## The data
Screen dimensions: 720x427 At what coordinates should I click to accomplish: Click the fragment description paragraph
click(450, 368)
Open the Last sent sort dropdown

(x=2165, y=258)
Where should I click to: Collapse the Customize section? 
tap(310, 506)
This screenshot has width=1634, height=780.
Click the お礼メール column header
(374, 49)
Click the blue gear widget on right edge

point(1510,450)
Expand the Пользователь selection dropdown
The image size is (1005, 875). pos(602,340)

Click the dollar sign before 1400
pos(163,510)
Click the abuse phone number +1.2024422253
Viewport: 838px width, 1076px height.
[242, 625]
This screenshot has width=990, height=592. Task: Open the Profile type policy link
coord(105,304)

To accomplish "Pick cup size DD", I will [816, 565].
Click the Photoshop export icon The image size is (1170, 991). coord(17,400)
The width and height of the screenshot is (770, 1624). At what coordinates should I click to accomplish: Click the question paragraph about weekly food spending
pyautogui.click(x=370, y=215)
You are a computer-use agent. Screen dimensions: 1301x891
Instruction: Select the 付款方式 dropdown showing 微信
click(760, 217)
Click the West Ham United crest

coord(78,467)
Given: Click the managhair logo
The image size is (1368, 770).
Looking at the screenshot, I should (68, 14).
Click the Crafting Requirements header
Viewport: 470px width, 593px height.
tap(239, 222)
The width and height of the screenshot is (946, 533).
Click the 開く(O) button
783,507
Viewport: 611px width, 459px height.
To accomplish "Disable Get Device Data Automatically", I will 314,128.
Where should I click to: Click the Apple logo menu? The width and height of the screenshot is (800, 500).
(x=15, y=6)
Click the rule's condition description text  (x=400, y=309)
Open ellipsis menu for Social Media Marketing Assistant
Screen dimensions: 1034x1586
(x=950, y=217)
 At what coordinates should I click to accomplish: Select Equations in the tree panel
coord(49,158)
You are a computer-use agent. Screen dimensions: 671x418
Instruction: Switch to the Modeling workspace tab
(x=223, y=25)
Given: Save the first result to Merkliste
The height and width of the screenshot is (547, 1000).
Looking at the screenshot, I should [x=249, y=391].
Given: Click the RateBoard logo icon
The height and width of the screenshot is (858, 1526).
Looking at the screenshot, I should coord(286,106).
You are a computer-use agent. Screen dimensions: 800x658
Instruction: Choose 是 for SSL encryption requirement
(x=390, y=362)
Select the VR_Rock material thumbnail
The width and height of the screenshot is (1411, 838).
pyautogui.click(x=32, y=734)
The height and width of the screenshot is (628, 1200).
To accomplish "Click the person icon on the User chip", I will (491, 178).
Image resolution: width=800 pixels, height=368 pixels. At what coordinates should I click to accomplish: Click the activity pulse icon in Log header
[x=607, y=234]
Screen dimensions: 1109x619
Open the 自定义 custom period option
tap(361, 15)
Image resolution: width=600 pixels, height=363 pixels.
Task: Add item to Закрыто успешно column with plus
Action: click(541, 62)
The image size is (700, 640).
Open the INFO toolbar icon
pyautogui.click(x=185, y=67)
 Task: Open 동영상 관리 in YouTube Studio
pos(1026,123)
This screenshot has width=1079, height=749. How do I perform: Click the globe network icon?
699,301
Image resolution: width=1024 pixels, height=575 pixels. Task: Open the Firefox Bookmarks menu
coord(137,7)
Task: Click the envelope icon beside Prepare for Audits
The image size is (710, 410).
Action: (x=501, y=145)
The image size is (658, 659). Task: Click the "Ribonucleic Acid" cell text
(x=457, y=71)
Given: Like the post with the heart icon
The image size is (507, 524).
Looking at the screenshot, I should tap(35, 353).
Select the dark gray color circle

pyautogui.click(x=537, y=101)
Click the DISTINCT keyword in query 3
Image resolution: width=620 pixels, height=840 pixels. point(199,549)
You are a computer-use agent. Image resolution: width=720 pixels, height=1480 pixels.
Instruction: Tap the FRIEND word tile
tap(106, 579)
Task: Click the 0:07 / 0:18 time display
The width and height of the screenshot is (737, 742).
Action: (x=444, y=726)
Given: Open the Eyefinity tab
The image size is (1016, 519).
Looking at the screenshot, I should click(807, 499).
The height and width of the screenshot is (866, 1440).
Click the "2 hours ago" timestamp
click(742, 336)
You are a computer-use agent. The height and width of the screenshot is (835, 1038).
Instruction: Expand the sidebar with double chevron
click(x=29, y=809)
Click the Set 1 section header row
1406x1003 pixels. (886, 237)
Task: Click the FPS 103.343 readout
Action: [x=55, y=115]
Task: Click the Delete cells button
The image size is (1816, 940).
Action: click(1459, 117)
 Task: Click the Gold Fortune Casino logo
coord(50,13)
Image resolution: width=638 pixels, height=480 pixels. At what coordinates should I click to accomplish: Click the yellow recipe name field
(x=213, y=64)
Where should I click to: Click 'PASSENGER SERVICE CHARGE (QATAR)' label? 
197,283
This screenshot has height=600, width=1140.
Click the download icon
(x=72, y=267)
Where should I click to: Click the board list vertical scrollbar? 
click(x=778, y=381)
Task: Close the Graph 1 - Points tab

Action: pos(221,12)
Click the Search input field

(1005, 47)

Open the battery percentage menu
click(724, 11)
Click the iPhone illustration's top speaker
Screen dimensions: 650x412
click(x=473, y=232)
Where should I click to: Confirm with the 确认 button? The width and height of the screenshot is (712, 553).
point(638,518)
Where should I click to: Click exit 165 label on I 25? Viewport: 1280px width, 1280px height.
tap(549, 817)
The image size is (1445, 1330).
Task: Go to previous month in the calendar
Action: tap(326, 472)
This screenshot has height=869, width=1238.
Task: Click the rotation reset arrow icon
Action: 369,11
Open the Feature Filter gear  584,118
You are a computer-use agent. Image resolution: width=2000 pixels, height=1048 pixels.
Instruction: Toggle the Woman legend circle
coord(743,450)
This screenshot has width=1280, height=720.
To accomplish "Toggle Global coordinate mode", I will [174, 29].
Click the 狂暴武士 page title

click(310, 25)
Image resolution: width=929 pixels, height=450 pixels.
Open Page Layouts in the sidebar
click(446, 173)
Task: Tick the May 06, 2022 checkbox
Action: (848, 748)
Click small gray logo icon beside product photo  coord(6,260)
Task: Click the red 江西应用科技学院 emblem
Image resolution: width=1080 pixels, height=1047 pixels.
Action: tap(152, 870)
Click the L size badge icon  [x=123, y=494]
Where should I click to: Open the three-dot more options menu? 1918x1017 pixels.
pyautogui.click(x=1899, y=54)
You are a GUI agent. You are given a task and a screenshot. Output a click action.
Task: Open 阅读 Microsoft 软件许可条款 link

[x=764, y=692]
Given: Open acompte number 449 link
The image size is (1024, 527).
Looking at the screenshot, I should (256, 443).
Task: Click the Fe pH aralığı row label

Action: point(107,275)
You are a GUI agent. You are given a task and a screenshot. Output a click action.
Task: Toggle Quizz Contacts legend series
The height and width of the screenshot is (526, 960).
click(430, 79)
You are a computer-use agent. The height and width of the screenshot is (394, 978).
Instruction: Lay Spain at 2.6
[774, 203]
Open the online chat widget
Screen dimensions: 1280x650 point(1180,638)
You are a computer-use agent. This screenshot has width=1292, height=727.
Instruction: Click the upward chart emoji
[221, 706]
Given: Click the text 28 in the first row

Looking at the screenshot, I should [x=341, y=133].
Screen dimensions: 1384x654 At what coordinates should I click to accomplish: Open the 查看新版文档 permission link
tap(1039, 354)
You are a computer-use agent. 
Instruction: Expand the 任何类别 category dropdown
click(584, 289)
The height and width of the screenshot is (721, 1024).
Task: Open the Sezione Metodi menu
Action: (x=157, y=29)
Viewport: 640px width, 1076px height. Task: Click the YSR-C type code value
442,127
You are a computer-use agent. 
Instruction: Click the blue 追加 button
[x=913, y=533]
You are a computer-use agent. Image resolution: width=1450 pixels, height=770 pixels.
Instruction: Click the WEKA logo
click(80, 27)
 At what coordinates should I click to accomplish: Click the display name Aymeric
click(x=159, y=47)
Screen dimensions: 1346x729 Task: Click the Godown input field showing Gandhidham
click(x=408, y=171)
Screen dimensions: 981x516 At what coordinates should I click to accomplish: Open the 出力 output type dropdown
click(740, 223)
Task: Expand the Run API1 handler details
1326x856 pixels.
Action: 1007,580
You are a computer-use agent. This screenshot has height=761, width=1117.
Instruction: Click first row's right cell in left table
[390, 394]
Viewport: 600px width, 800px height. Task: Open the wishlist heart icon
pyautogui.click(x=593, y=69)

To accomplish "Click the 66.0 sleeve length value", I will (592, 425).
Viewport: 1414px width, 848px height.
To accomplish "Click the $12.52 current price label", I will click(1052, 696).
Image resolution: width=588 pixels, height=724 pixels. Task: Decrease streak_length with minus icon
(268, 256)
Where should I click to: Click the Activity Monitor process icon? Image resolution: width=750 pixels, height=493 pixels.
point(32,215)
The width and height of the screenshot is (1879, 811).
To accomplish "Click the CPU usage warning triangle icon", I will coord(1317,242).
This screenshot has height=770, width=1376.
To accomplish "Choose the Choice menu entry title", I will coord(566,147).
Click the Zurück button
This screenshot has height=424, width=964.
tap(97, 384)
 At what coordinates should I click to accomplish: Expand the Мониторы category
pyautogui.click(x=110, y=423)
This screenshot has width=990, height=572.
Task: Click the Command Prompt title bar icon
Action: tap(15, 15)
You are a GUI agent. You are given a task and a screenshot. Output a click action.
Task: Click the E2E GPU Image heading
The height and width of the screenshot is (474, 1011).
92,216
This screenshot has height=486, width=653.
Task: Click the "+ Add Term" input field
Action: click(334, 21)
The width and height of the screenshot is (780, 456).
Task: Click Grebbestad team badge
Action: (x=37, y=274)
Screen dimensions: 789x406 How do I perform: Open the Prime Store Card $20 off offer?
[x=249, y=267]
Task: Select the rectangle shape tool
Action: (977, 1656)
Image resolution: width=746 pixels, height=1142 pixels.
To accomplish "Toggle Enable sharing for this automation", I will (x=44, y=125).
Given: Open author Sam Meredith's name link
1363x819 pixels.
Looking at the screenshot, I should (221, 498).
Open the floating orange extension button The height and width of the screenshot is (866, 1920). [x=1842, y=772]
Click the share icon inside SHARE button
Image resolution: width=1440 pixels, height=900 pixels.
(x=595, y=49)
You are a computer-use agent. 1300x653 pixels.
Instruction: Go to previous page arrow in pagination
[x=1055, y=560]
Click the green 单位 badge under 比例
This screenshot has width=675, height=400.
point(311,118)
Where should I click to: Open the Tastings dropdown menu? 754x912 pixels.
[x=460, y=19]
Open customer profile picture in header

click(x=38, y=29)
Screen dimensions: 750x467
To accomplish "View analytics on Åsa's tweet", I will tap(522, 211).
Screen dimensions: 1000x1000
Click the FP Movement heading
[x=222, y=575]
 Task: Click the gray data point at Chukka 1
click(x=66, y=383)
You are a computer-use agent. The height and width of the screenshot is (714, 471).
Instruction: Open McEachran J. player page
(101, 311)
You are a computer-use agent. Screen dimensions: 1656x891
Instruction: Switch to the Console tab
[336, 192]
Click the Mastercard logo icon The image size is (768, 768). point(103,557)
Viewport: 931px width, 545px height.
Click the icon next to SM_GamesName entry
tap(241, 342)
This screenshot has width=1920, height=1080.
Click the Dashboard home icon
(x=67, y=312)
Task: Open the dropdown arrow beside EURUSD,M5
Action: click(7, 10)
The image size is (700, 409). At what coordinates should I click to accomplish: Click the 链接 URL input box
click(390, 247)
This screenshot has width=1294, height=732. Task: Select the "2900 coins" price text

## Work order
Each line in the records that carries "will" must be copied out.

## Response
To accomplish "Pick cup size DD", I will [816, 565].
To accomplish "Disable Get Device Data Automatically", I will 314,128.
To accomplish "Click the person icon on the User chip", I will (491, 178).
To accomplish "Toggle Global coordinate mode", I will [174, 29].
To accomplish "Click the 66.0 sleeve length value", I will (592, 425).
To accomplish "Click the $12.52 current price label", I will click(1052, 696).
To accomplish "Click the CPU usage warning triangle icon", I will coord(1317,242).
To accomplish "Choose the Choice menu entry title", I will coord(566,147).
To accomplish "Toggle Enable sharing for this automation", I will (x=44, y=125).
To accomplish "View analytics on Åsa's tweet", I will tap(522, 211).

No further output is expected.